# Explore cycle share data

This notebook is directly inspired by this excellent [blogpost](http://jakevdp.github.io/blog/2015/10/17/analyzing-pronto-cycleshare-data-with-python-and-pandas/) by Jake VanderPlas. Incidentally, Jake VanderPlas is also a lead developer of the [Altair](https://altair-viz.github.io/) package that we will use for data viz and the author of the 
[Python Data Science Handbook](https://jakevdp.github.io/PythonDataScienceHandbook/) :)

# Import data

The data was downloaded from the [Kaggle Datasets](https://www.kaggle.com/pronto/cycle-share-dataset) repository.
It was originally provided by Pronto, the company that operates the cycle share system at Seattle, as part of an open data initiative.
You can find the following data description on the Kaggle repository.

## Context

The Pronto Cycle Share system consists of 500 bikes and 54 stations located in Seattle.
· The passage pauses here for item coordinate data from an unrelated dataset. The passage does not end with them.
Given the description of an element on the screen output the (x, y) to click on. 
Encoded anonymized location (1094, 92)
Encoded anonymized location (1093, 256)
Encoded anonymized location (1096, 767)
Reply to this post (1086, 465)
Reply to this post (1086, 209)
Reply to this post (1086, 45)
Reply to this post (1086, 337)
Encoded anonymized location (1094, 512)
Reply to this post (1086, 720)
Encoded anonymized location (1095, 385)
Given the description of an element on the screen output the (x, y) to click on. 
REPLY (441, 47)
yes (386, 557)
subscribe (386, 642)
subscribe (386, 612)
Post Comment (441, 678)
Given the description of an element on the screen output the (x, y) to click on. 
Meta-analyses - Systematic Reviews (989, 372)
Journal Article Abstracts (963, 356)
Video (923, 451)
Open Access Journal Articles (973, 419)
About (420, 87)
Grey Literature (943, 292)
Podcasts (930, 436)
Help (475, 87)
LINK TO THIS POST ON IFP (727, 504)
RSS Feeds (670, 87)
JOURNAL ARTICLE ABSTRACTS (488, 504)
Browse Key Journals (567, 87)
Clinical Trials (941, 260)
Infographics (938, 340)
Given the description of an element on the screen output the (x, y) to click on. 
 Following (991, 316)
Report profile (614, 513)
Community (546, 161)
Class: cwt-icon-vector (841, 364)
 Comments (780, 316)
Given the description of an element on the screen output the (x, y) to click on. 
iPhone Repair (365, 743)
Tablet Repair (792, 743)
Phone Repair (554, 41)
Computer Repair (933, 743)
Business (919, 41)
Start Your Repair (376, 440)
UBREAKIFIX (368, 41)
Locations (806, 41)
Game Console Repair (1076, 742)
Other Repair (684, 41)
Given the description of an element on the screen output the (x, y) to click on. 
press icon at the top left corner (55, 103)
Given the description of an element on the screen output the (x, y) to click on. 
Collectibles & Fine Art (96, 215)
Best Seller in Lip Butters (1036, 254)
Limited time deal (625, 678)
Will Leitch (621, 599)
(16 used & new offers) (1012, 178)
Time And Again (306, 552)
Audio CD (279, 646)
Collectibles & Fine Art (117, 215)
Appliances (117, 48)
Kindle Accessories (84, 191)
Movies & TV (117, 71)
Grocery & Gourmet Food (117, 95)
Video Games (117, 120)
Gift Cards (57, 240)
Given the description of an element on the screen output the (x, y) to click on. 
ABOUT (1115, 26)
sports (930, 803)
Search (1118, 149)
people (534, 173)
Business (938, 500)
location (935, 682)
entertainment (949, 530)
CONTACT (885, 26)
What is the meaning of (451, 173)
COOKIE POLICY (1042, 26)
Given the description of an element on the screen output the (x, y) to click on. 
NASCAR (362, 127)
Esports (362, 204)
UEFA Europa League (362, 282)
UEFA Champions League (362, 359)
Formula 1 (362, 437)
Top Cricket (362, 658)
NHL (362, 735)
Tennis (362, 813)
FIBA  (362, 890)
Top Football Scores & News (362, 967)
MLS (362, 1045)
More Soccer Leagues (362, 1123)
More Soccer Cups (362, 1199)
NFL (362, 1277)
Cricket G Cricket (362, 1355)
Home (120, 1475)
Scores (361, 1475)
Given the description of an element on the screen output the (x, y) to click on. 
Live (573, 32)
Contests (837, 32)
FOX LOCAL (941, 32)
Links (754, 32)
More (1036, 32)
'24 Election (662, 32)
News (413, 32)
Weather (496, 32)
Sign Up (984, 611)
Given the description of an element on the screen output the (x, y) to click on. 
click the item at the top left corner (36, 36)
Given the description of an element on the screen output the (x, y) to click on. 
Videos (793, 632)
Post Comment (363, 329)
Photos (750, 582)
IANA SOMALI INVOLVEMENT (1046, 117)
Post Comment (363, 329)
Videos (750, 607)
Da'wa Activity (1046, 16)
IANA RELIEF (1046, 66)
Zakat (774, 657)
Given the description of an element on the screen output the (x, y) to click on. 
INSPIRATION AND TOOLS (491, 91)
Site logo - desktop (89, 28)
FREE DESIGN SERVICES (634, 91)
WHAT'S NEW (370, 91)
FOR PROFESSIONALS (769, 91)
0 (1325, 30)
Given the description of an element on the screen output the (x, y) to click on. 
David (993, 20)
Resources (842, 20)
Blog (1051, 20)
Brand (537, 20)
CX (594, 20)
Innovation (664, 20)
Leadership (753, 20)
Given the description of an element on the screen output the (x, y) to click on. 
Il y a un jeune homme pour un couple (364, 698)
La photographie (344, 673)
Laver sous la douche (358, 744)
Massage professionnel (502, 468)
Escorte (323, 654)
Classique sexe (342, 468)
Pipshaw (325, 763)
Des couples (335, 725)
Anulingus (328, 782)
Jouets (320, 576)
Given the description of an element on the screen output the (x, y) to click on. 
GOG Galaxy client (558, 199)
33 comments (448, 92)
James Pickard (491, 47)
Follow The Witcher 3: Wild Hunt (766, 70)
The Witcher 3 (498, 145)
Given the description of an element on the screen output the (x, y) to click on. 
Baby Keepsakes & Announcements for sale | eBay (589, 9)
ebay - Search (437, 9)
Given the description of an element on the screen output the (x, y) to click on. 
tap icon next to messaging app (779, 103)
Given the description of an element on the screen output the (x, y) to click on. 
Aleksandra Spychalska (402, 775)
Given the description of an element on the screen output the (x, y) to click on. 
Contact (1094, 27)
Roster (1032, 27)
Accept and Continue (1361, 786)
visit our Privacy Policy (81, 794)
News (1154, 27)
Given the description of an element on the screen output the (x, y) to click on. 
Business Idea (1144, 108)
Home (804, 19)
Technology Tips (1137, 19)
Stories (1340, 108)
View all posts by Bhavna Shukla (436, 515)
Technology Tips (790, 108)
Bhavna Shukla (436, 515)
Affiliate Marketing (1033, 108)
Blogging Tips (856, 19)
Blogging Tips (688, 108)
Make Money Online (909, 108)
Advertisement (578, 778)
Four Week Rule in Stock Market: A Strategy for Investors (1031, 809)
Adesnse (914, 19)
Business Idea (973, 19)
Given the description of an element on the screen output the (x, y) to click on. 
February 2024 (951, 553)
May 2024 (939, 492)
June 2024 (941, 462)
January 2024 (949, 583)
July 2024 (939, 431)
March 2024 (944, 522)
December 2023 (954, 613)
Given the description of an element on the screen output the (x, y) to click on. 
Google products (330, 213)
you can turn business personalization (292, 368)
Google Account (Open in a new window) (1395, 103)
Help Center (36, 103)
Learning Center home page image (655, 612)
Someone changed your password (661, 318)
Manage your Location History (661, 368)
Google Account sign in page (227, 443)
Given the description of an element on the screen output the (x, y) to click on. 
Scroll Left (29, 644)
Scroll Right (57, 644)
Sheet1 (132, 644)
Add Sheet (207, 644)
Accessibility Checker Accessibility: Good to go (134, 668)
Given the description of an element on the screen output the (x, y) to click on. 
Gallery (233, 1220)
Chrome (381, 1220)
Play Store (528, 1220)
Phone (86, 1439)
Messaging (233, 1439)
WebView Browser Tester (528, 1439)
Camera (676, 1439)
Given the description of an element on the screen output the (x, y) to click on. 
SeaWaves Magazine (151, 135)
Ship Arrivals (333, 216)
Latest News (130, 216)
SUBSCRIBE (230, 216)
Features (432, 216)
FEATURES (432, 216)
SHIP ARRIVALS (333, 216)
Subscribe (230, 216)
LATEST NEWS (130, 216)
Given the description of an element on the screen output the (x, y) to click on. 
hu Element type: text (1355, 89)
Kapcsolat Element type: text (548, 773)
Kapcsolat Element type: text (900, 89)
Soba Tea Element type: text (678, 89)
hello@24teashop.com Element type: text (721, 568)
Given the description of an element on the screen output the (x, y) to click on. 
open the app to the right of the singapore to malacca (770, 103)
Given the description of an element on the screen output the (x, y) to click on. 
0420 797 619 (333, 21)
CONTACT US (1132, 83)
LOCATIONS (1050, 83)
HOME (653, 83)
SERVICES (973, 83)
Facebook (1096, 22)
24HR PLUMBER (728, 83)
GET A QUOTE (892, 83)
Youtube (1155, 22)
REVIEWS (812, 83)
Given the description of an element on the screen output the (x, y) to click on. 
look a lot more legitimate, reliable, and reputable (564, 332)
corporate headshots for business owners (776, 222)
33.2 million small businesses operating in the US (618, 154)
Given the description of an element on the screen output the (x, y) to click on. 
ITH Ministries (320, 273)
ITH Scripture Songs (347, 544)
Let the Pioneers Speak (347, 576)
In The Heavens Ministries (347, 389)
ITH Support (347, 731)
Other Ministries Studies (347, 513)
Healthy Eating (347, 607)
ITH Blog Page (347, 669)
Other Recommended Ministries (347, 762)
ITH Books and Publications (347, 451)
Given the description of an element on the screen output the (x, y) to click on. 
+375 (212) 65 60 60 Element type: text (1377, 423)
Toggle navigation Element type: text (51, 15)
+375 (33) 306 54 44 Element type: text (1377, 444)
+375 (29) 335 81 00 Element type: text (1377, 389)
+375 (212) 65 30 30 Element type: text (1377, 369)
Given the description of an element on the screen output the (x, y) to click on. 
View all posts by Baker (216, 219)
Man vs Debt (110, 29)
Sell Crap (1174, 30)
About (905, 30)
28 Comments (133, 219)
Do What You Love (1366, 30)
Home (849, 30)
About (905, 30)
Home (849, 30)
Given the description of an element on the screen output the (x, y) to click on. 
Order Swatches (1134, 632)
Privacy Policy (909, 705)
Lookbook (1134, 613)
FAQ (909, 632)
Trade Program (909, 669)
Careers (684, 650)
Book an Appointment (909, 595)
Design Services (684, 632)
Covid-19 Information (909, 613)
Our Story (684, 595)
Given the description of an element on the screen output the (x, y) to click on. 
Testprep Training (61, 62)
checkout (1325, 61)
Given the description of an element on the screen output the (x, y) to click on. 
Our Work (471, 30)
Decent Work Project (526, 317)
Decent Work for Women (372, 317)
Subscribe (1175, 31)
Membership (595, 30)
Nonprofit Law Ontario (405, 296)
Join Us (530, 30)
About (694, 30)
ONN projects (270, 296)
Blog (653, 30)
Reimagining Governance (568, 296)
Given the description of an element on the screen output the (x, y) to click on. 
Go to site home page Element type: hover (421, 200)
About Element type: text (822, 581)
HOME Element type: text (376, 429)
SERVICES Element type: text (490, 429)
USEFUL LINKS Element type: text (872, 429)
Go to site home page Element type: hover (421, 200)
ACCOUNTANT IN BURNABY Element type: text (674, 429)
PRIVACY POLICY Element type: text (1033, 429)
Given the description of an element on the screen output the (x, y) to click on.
Pronto provides open data on individual trips, stations, and daily weather.

## Content

There are 3 datasets that provide data on the stations, trips, and weather from 2014-2016.

1. Station dataset
    
    - station_id: station ID number
    - name: name of station
    - lat: station latitude
    - long: station longitude
    - install_date: date that station was placed in service
    - install_dockcount: number of docks at each station on the installation date
    - modification_date: date that station was modified, resulting in a change in location or dock count
    - current_dockcount: number of docks at each station on 8/31/2016
    - decommission_date: date that station was placed out of service


2. Trip dataset
    
    - trip_id: numeric ID of bike trip taken
    - start_time: day and time trip started, in PST
    - stop_time: day and time trip ended, in PST
    - bike_id: ID attached to each bike
    - trip_duration: time of trip in seconds
    - from_station_name: name of station where trip originated
    - to_station_name: name of station where trip terminated
    - from_station_id: ID of station where trip originated
    - to_station_id: ID of station where trip terminated
    - user_type: "Short-Term Pass Holder" is a rider who purchased a 24-Hour or 3-Day Pass; "Member" is a rider who purchased a Monthly or an Annual Membership
    - gender: gender of rider
    - birth_year: birth year of rider


3. Weather dataset contains daily weather information in the service area

    - speeds in miles-per-hour
    - temperatures in Fahrenheit
    - visibilities in miles
    - precipitation in inch
    - pressure in inch of mercury

In [None]:
# import the csv data in pandas 
import os
import pandas as pd
import numpy as np

data_dir = "cycle-share-dataset"

station = pd.read_csv(
    os.path.join(data_dir, "station.csv"), 
    parse_dates=["install_date","modification_date","decommission_date"]
)

trip = pd.read_csv(
    os.path.join(data_dir, "trip.csv"), 
    parse_dates=["start_time","stop_time"],
    infer_datetime_format=True,
    skiprows=range(1,50794) # the first 50794 rows are duplicates ...
)
assert trip["trip_id"].nunique()==trip.shape[0]

weather = pd.read_csv(
    os.path.join(data_dir, "weather.csv"), 
    parse_dates=["date"]
)

# Clean data

Before using any data you should check it thoroughly ! Let's check for instance the `station` dataset. The data description already provides a lot of information:

- the meaning (and therefore expected data-type) of each column
- there are 54 stations, uniquely identified by `station_id`

First let's see how many rows we have and list the columns along with their data-types.

In [None]:
print(f"station: {station.shape[0]} rows {station.shape[1]} columns\n")
print(station.dtypes)

We have 58 records and not 54. Are there any duplicated rows ? Let's how many distinct `station_id` we have:

In [None]:
n_station_id = station["station_id"].nunique()
print(f"There are {n_station_id} distinct station_id")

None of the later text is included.